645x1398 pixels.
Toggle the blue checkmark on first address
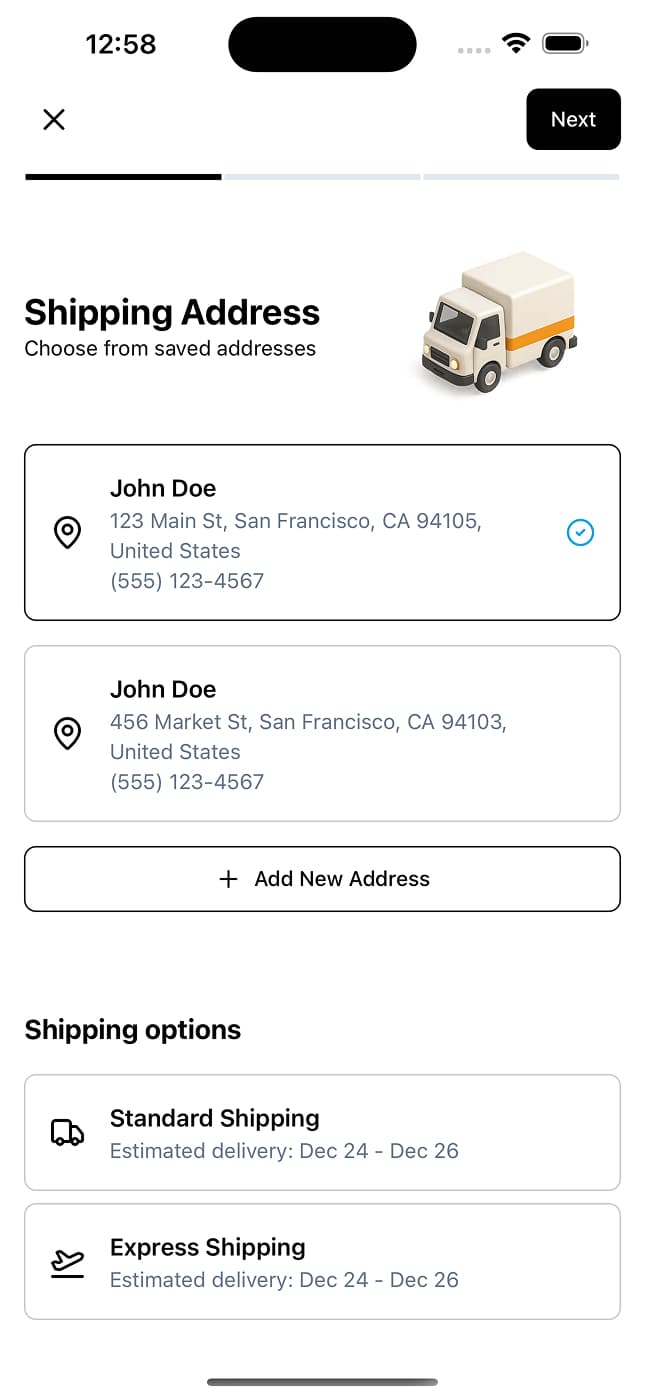[x=580, y=533]
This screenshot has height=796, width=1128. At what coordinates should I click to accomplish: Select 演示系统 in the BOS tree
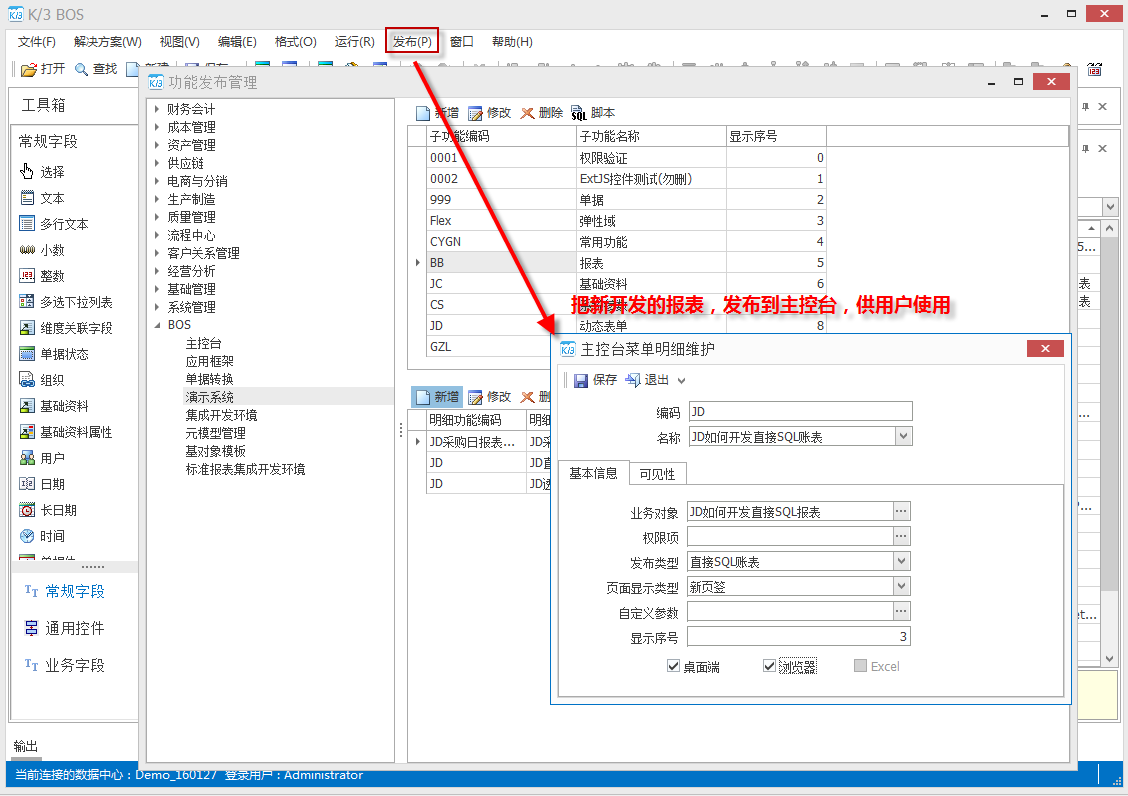pos(209,397)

» Aim of the task: Every line of the listing is to be retyped exactly; pictures stay out.

» Answer to this problem:
645x1398 pixels.
Toggle the blue checkmark on first address
[x=580, y=533]
This screenshot has height=796, width=1128. At what coordinates should I click to accomplish: Select 演示系统 in the BOS tree
pos(209,397)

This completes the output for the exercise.